## DATA RECORDS
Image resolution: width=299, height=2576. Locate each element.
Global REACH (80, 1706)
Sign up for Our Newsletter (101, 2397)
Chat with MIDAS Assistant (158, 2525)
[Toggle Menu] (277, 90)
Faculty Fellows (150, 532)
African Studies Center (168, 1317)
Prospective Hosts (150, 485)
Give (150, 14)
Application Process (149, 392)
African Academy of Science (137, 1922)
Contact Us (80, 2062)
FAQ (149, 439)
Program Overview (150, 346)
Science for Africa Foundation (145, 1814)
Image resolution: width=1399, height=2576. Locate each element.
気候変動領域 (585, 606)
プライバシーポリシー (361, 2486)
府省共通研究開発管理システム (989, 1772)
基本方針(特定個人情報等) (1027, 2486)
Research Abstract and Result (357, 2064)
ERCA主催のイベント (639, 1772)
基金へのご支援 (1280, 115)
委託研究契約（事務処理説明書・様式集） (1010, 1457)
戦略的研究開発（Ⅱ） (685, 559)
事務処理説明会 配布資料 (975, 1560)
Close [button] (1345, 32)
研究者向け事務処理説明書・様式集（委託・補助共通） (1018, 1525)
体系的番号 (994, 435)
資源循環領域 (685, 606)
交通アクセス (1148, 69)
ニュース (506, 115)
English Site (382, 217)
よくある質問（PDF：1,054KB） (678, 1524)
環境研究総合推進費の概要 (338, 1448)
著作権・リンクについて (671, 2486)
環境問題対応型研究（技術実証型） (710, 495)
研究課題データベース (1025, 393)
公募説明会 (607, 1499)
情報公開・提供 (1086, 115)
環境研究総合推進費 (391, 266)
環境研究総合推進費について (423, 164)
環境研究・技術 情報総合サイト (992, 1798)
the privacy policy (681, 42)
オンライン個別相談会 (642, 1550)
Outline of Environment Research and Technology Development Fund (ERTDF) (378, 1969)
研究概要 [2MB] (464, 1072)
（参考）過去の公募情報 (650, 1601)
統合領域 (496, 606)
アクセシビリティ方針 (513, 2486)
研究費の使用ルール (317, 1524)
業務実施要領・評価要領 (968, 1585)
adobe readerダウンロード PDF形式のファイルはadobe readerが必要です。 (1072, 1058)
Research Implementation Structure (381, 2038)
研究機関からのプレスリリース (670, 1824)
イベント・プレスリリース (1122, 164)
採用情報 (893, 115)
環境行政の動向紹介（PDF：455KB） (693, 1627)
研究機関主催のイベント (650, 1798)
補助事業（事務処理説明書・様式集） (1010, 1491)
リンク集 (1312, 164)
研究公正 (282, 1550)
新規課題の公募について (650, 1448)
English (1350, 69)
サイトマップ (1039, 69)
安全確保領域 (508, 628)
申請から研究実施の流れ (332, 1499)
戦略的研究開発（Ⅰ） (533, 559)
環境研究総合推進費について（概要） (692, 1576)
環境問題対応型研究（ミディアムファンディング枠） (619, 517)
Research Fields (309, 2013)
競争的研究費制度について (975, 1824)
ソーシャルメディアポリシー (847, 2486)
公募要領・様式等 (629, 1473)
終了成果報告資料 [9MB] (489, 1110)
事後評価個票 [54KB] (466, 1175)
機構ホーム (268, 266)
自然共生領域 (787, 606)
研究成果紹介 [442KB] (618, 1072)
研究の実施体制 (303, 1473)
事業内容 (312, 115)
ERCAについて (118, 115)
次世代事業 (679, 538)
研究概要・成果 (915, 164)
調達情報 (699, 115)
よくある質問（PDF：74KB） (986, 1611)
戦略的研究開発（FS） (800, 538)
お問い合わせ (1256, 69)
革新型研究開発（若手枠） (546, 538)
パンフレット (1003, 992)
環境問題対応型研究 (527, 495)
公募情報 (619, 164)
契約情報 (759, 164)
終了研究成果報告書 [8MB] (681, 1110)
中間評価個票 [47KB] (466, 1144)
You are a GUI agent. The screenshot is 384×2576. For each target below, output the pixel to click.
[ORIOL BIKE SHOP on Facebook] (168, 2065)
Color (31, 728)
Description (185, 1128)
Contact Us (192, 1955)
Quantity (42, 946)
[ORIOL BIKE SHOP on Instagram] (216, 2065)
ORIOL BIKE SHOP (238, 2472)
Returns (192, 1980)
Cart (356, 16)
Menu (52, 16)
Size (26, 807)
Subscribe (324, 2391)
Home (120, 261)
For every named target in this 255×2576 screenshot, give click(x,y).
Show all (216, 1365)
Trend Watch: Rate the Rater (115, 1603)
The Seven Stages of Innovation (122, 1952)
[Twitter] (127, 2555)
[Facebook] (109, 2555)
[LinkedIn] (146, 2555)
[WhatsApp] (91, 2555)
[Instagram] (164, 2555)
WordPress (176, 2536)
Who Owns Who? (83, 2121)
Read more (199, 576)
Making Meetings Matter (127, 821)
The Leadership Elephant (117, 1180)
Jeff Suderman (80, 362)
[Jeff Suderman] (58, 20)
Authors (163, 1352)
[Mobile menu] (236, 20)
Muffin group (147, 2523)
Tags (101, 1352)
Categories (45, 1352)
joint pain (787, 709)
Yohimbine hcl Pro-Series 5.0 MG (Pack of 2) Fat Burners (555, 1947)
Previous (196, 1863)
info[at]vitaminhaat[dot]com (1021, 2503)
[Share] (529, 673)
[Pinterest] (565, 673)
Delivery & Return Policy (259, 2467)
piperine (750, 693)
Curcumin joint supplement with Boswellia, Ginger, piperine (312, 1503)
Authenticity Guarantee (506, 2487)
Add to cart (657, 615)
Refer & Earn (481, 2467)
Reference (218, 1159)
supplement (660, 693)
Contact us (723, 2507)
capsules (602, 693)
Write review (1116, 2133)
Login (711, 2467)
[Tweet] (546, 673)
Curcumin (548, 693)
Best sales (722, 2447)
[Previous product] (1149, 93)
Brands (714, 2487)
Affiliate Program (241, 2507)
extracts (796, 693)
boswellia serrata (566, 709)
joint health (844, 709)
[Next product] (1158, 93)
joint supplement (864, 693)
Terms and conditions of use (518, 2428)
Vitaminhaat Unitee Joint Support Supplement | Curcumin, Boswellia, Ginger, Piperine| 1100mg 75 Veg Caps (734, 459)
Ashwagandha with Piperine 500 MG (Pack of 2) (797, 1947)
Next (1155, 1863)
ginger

## EXERCISE PROMPT
Could you restate word for word the lines above, from the one that contains "事務処理説明会 配布資料 (975, 1560)" through the one that contains "パンフレット (1003, 992)", and no others?

## RESULT OF THIS TASK
事務処理説明会 配布資料 (975, 1560)
Close [button] (1345, 32)
研究者向け事務処理説明書・様式集（委託・補助共通） (1018, 1525)
体系的番号 (994, 435)
資源循環領域 (685, 606)
交通アクセス (1148, 69)
ニュース (506, 115)
English Site (382, 217)
よくある質問（PDF：1,054KB） (678, 1524)
環境研究総合推進費の概要 (338, 1448)
著作権・リンクについて (671, 2486)
環境問題対応型研究（技術実証型） (710, 495)
研究課題データベース (1025, 393)
公募説明会 (607, 1499)
情報公開・提供 (1086, 115)
環境研究総合推進費 (391, 266)
環境研究総合推進費について (423, 164)
環境研究・技術 情報総合サイト (992, 1798)
the privacy policy (681, 42)
オンライン個別相談会 (642, 1550)
Outline of Environment Research and Technology Development Fund (ERTDF) (378, 1969)
研究概要 [2MB] (464, 1072)
（参考）過去の公募情報 (650, 1601)
統合領域 (496, 606)
アクセシビリティ方針 (513, 2486)
研究費の使用ルール (317, 1524)
業務実施要領・評価要領 (968, 1585)
adobe readerダウンロード PDF形式のファイルはadobe readerが必要です。 (1072, 1058)
Research Implementation Structure (381, 2038)
研究機関からのプレスリリース (670, 1824)
イベント・プレスリリース (1122, 164)
採用情報 (893, 115)
環境行政の動向紹介（PDF：455KB） (693, 1627)
研究機関主催のイベント (650, 1798)
補助事業（事務処理説明書・様式集） (1010, 1491)
リンク集 (1312, 164)
研究公正 (282, 1550)
新規課題の公募について (650, 1448)
English (1350, 69)
サイトマップ (1039, 69)
安全確保領域 (508, 628)
申請から研究実施の流れ (332, 1499)
戦略的研究開発（Ⅰ） (533, 559)
環境研究総合推進費について（概要） (692, 1576)
環境問題対応型研究（ミディアムファンディング枠） (619, 517)
Research Fields (309, 2013)
競争的研究費制度について (975, 1824)
ソーシャルメディアポリシー (847, 2486)
公募要領・様式等 (629, 1473)
終了成果報告資料 [9MB] (489, 1110)
事後評価個票 [54KB] (466, 1175)
機構ホーム (268, 266)
自然共生領域 (787, 606)
研究成果紹介 [442KB] (618, 1072)
研究の実施体制 (303, 1473)
事業内容 (312, 115)
ERCAについて (118, 115)
次世代事業 (679, 538)
研究概要・成果 (915, 164)
調達情報 (699, 115)
よくある質問（PDF：74KB） (986, 1611)
戦略的研究開発（FS） (800, 538)
お問い合わせ (1256, 69)
革新型研究開発（若手枠） (546, 538)
パンフレット (1003, 992)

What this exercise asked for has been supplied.